Case Study: Writing XML/HTML

NOTE

This case study is a more advanced demonstration of how a collection of cooperating classes (or class library) can simplify the generation of HTML. It isn't necessary to know HTML to follow the code, but it will help.


eXtensible Markup Language (XML) has become an important buzzword, and programs are increasingly being expected to be XML compliant. Markup languages should not be confused with programming languages. A markup language is, in fact, all form and very little content. It is a standard way of representing structured data with tags, but the meaning of those tags is not specified. It is more like an alphabet than a language. People get together to decide on a standard for a particular kind of knowledge, such as banking transactions, books, and class hierarchies, and then they give the tags specific meaning. For example, if you needed a more precise way to describe vegetables, you could create Vegetable Markup Language (VEGML), which might look like this:

<vegml>
  <root name="potato" size="15" color="brown">
    Boiled Fried Baked
  </root>
  <fruit name="tomato" size="8" color="red">
    Raw Boiled Fried
  </fruit>
  <nut name="acorn"/>
 </vegml>

The items in <> are usually called tags or elements, and they can have attributes, which are name/value pairs. Between the open tag and the close tag there can be character data. If there is no character data, then you can abbreviate the final tag with a slash (/) (for example, <nut name="acorn"/>).

A very popular XML-style markup language is Hypertext Markup Language (HTML). Traditional HTML is not quite XML compatible, but it can be made so (for instance, by closing every paragraph tag <p> with </p>). There are two main differences between HTML and XML: XML tags are case-sensitive and HTML tags are not, and whitespace matters in XML but not in HTML.

## DATASET CONTENT
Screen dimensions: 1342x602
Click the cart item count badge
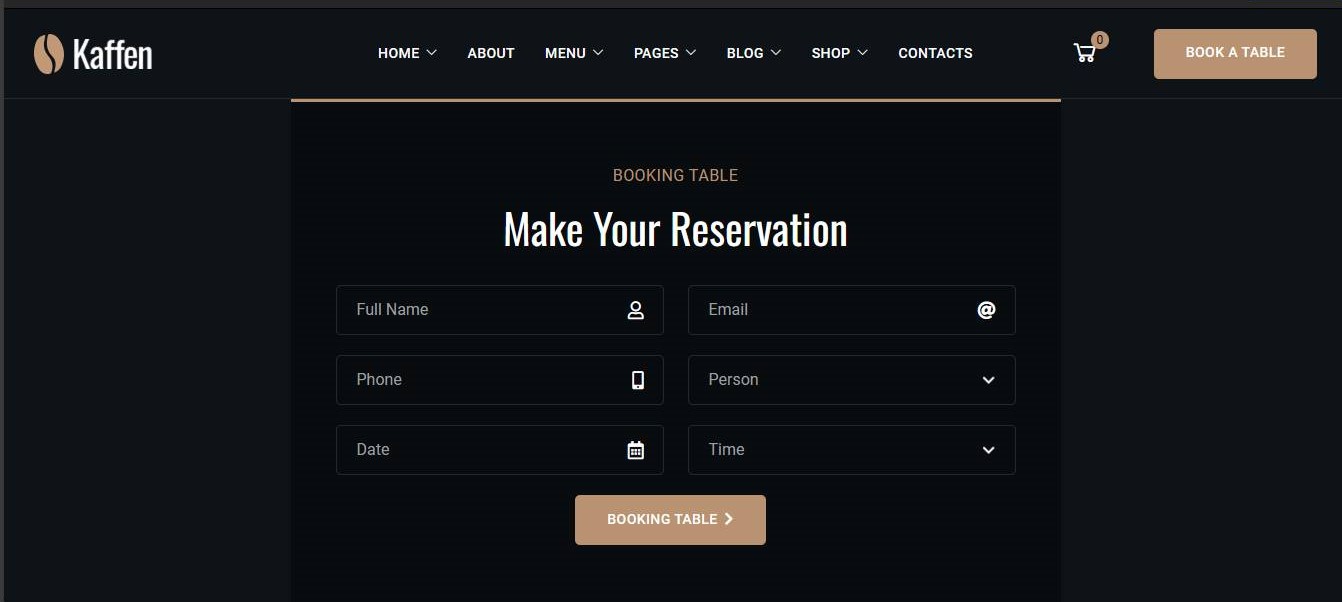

## CHALLENGES
• a. In the XML case study above, rewrite the paragraph beginning "A very popular XML-style markup language" as a bulleted list that keeps its main facts.
• b. Summarize the XML case study in two sentences.
• c. Carry the XML case study forward from its last paragraph.

## ANSWERS IN ORDER
• a.
- HTML is a very popular XML-style markup language.
- Traditional HTML is not quite XML compatible, but it can be made so, for instance by closing every <p> tag with </p>.
- The two main differences are that XML tags are case-sensitive while HTML tags are not, and that whitespace matters in XML but not in HTML.

• b. XML is a markup language rather than a programming language: a standard way of representing structured data with tags whose meaning is not specified, so people agree on standards that give the tags specific meaning for a particular kind of knowledge. Tags can carry attributes and enclose character data, and HTML is a popular XML-style markup language that differs from XML in that its tags are not case-sensitive and whitespace does not matter.

• c.
<html>
<head>
  <title>This is the name of the page</title>
</head>
<body bgcolor="#FFFFFF">
<p>Normal text <a href="anewpage.htm">continues </a>as so.....</p>
<ul>
    <li>here is item 1</li>
    <li>another item</li>
</ul>
<p>Here is <bold>bold</bold> text.
 Here is <italic>italic </italic>text.</p>
</body>
</html>

This chapter can't discuss the tags in detail (the excellent NCSA HTML primer at archive.ncsa.uiuc.edu/General/Internet/WWW/HTMLPrimer.html is the place to start). In this case study, you will generate some HTML, and a good place to begin is to identify the objects involved: tags, attributes, and documents.

When designing a class library, it is useful to write out how you would imagine it being used. This is easier than first defining the interface for each class. Here is the kind of code I wanted to write: a HTMLDoc object is created, a heading “A heading” is written, followed by a new paragraph, and “and some text” in bold.

HTMLDoc d("first.xml");
d << head(1) << "A heading" << para << bold << "and some text";
d.close();

The idea, of course, is to make our class library work like the iostream library. Most of the iostream manipulators (such as width(); see Appendix B, “A Short Library Reference”) that you can put in streams affect only the next field. An alternative is something like bold(on) << "bold text!" << bold(off). But it would be tedious to have to close each tag manually, and that tedium would make it easier to generate badly formed documents. So somehow you have to keep tabs on the tags and close them automatically.

A useful way to think about this problem is to use stacks: You can keep a stack of tags. When a tag is pushed onto the stack, it is opened, and when it is popped, it is closed. For instance, opening the bold tag will put out “<bold>”, and closing it will put out “</bold>”. So the idea is to pop the stack after putting out text, which closes any pending tags. For instance, after “and some text”, the stack contains a bold tag, and popping it will put out “</bold>”.

This unfortunately works too well: After "A heading", it closes the heading tag, and it also closes the body and the HTML tags. The solution is to label formatting tags such as headings and bold as temporary tags, and make tags like <body> persistent. That is, only temporary tags are popped after an output item. You would finally pop all of the stack, temporary or not, when the document is closed.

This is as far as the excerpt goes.